How Do We Continue The Dysfunctional Family Archetypes Once We Are Adults?
Just because we’re adults and we’ve moved away from the family, what we learned in our families can’t be erased. The lessons we learned stay with us in adulthood.
We may have started a family of our own. We expect only the best with an anticipation that it’s going to be a happier, more loving, intimate, calmer and more trusting than anything we experienced as children.
Unfortunately, this doesn’t happen because we experience what we experienced as a child. Our reflexes create anxiety and worry and we try to control people and situations as if we were still in our original family environment.
Our current perceptions are contaminated by what we learned in our past. Our past taught us to be very suspicious of trust, freedom, choice, warmth, love, negotiation and caring. Even though these things may be on offer, we can’t always reach them. It’s no surprise that we continue to starve, emotionally.
Relationships become troublesome. One after another, long-term, intimate relationships come to an end. Without relationships as an anchor, we often feel empty and abandoned. Conversely, while we are in relationships we often can’t trust or we become obsessed. It becomes a no-win situation.
On the outside we look fantastic. Because we learnt to take responsibility at a young age, control other people and put up a good front whenever a situation requires it, we seem to be professionally successful.
Because we learned to be vigilant and read people at a very young age, those skills can be beneficial to enhancing our careers. However, these same skills can keep us feeling lonely and miserable inside and very uncomfortable in intimate relationships.
We never learnt how to let go of responsibility and control. We seem to want to have total control as much as possible. Even though we marry and have families, we still find we don’t share ourselves very easily and this makes us feel isolated and empty. There may not even be a reason to not trust the other person but we still get tripped up with guilt, mistrust and anxiety.
Often we marry other people who were raised in dysfunctional families so now there are two people living together who don’t talk, trust or feel.
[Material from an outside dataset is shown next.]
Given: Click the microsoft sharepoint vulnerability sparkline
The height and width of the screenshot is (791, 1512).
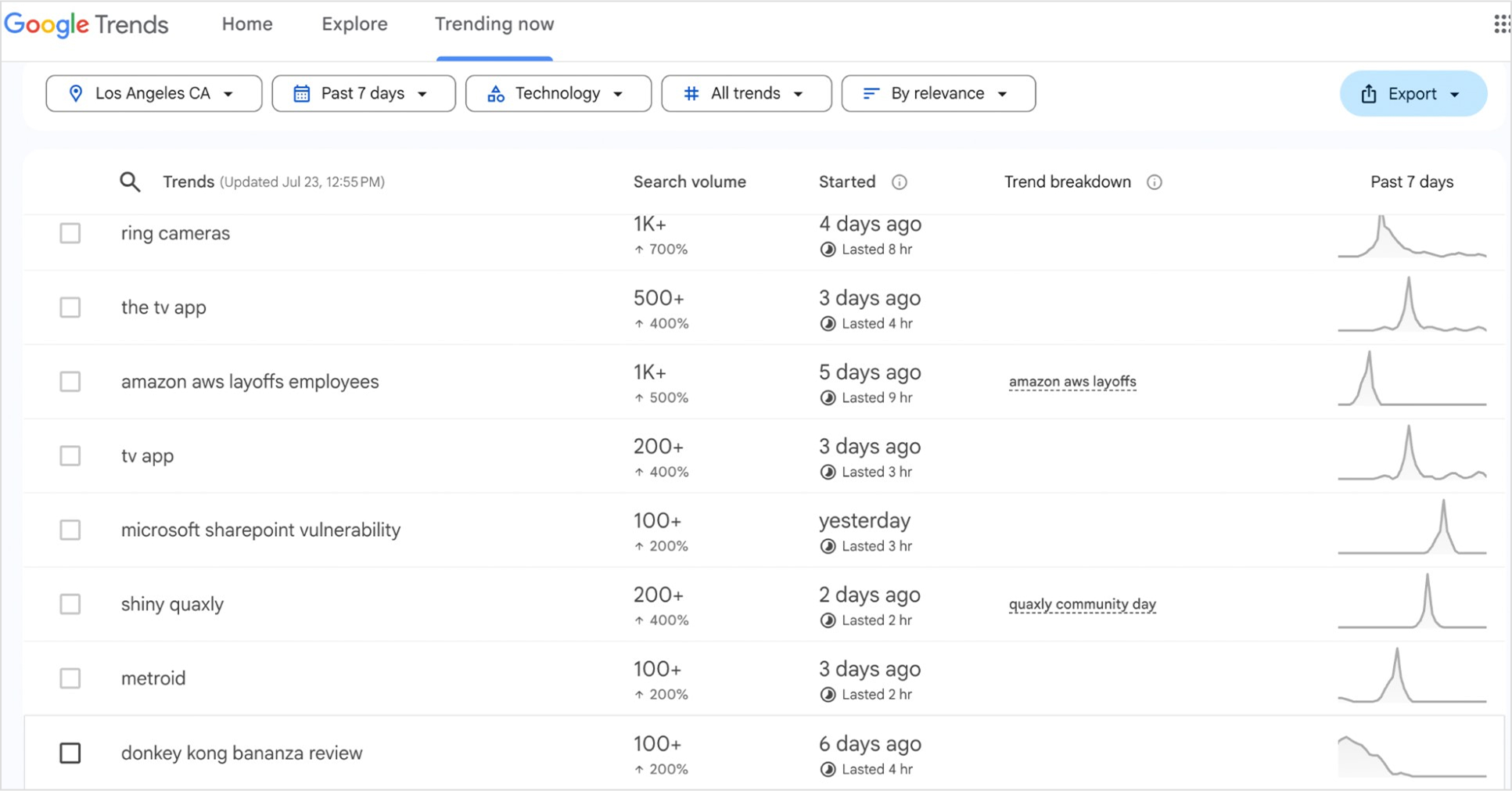Looking at the screenshot, I should 1412,529.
They also may not know why they feel empty and unhappy although on the outside they may seem successful.
How These Dysfunctional Family Archetypal Rules & Roles Manifest Into Adult Traits
Living with a dysfunctional family as a child wires the brain to respond to family stress in unhealthy ways. As an adult there’s a lot to overcome. The negativity of a dysfunctional family as a child infects the way we respond to the world as an adult.
There’s an array of lingering effects of dysfunction, such as:
High level of self-criticism
Low self-confidence
Fear of some normal situations others think of as ordinary
Addictions
Unhealthy relationships
Unhealthy parenting style
Poor communication skills
Fear of being alone
Mental health issues
How To Recover From The Dysfunctional Family Archetypal Rules And Roles?
Recovering from a family dysfunction is a long journey, but it's the only way home. To think this can be done by attending a few counseling sessions is naïve. It takes dedication and a long term approach to follow a tried and tested path to recover from years of childhood abuse and/or neglect.
You have to:
Unearth old messages
Rationally assess their implication
And potential damage
Reverse the effects
Put in place new values and behaviors
Learn to live in the present
Once we’re on the road to recovery, miracles. The vague sense that something’s not right becomes understandable and gives us hope. The energy for change starts to appear and we let go of feeling trapped.